### Trecho do documento:
______

O que o PLP 122/25 propõe para quitar CBS/IBS do fornecedor

Por Mário Nazzari Westrup* e Guilherme Venturini Floresti**

A reforma tributária reposiciona a tributação do consumo com a Contribuição sobre Bens e Serviços (CBS) e o Imposto sobre Bens e Serviços (IBS) sob a lógica da não cumulatividade ampla, na qual o direito do adquirente ao crédito se vincula à constituição tempestiva e regular do débito no elo anterior.

Já na fase de transição, a migração para CBS e IBS, a cobrança no destino, o split payment e a apuração eletrônica elevam o risco de desencontro entre eventos de débito e crédito, ampliando a pressão de caixa sempre que o débito do fornecedor não nasce no tempo ou valor corretos.

Isso porque, no arranjo desenhado pela Emenda Constitucional 132 de 2023 e pela Lei Complementar 214 de 2025, o crédito do adquirente está vinculado, conforme as regras aplicáveis, ao pagamento regular do débito pelo fornecedor. Se o fornecedor não recolher corretamente, o crédito do adquirente pode ficar comprometido, mesmo que a operação econômica tenha ocorrido. O resultado será ruim para o caixa: o adquirente precisará honrar a compra, financiar o tributo e ainda pode enfrentar atraso ou questionamento do seu crédito.

O PLP 122/2025 oferece uma saída pragmática para evitar esse efeito. A proposta autoriza o adquirente a usar o próprio saldo credor de CBS e IBS para quitar o débito correspondente do fornecedor naquela operação de fornecimento. Ou seja, o adquirente direciona seus créditos para abater o tributo devido pelo fornecedor, preservando a simetria da não cumulatividade e evitando que a inadimplência tributária de um elo destrua o crédito do elo seguinte.

A mecânica sugerida pelo PLP 122/2025, que propõe alterar o art. 55 da LC 214/2025, exige lastro documental e trilha digital: o fornecedor emite a nota com menção expressa ao uso de créditos do adquirente e consente eletronicamente; o adquirente declara a compensação no sistema da CBS e do IBS; e a autoridade concede validação à operação e extingue o débito até o limite do crédito utilizado.

Se restar diferença, o fornecedor permanece responsável pelo saldo a pagar, inclusive com os ônus devidos. A cadeia mantém o crédito do adquirente e o fisco recebe, evitando que a inadimplência do fornecedor se propague como ruptura de caixa ao longo da cadeia.

Os benefícios potenciais são claros. O adquirente reduz o tempo de permanência de créditos no ativo, melhora o giro e protege sua apropriação legítima do crédito. O fornecedor continua responsável pelo débito, mas sem transferir risco fiscal ao seu cliente e, potencialmente, ao consumidor. A economia real perde menos energia em pedidos de ressarcimento e em revisões administrativas, ganha previsibilidade nos cronogramas de recebimento e pode precificar com maior clareza os efeitos tributários nas negociações comerciais.

______

### Material fornecido:
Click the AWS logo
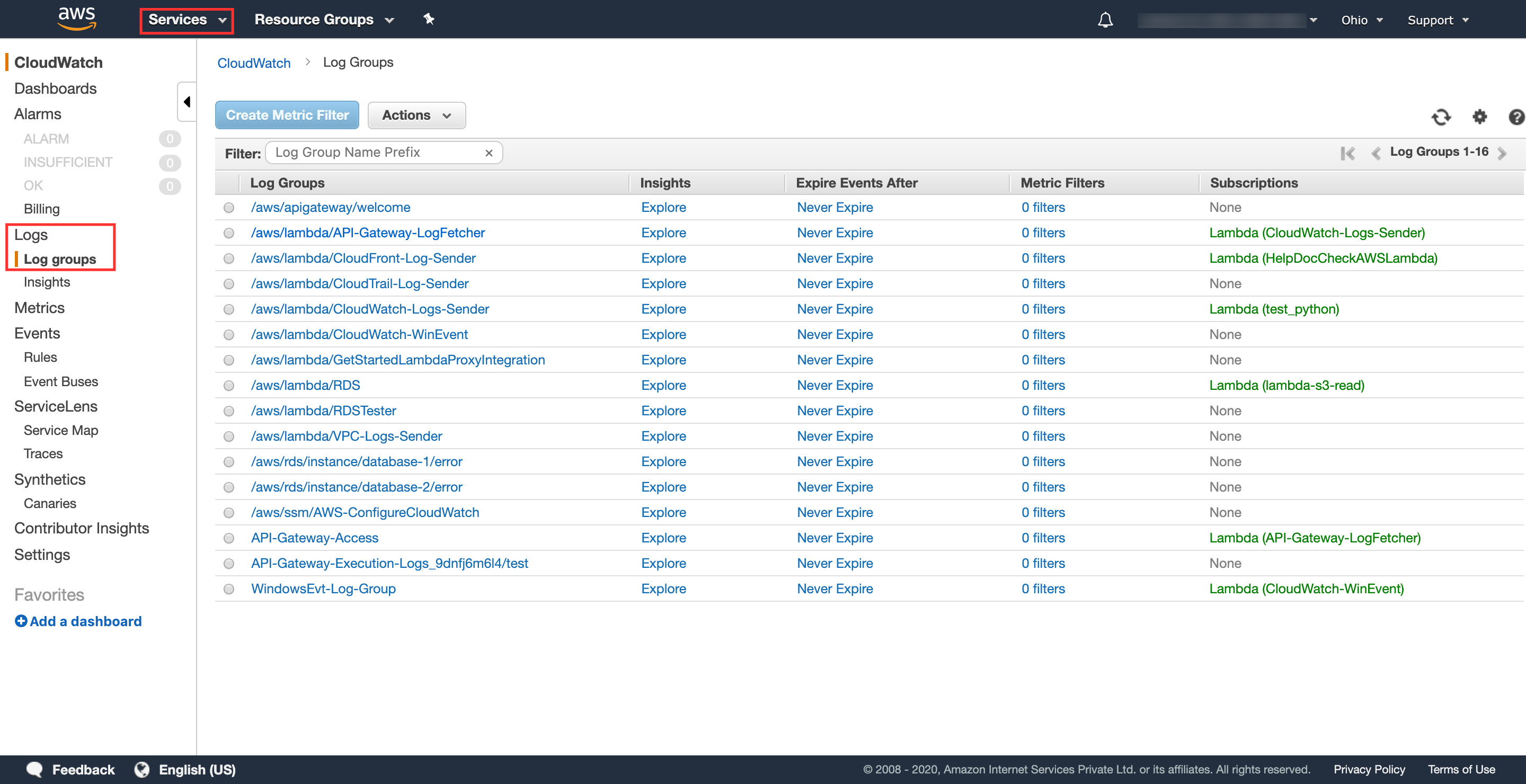Image resolution: width=1526 pixels, height=784 pixels. [x=76, y=19]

______

### Tarefas propostas:
**1)** Reproduza o trecho sobre o PLP 122/2025 a partir das palavras "Os benefícios potenciais", terminando logo depois de "nas negociações comerciais.".
**2)** Responda, com base no trecho sobre o PLP 122/2025:
(a) Quais normas desenharam o arranjo em que o crédito do adquirente se vincula ao pagamento regular do débito pelo fornecedor?
(b) Que artigo da LC 214/2025 o PLP 122/2025 propõe alterar?
(c) Se restar diferença depois do uso dos créditos do adquirente, quem fica responsável pelo saldo a pagar?
**3)** Segundo o trecho sobre o PLP 122/2025, por que o recolhimento incorreto pelo fornecedor prejudica o caixa do adquirente? Responda em uma a três frases.
A listagem não entra em nenhuma das tarefas.

### Respostas:
**1)**
Os benefícios potenciais são claros. O adquirente reduz o tempo de permanência de créditos no ativo, melhora o giro e protege sua apropriação legítima do crédito. O fornecedor continua responsável pelo débito, mas sem transferir risco fiscal ao seu cliente e, potencialmente, ao consumidor. A economia real perde menos energia em pedidos de ressarcimento e em revisões administrativas, ganha previsibilidade nos cronogramas de recebimento e pode precificar com maior clareza os efeitos tributários nas negociações comerciais.

**2)**
(a) A Emenda Constitucional 132 de 2023 e a Lei Complementar 214 de 2025.
(b) O art. 55.
(c) O fornecedor, inclusive com os ônus devidos.

**3)** O crédito do adquirente está vinculado ao pagamento regular do débito pelo fornecedor, e por isso pode ficar comprometido se o fornecedor não recolher corretamente, mesmo que a operação econômica tenha ocorrido. Assim, o adquirente precisa honrar a compra e financiar o tributo, e ainda pode enfrentar atraso ou questionamento do seu crédito.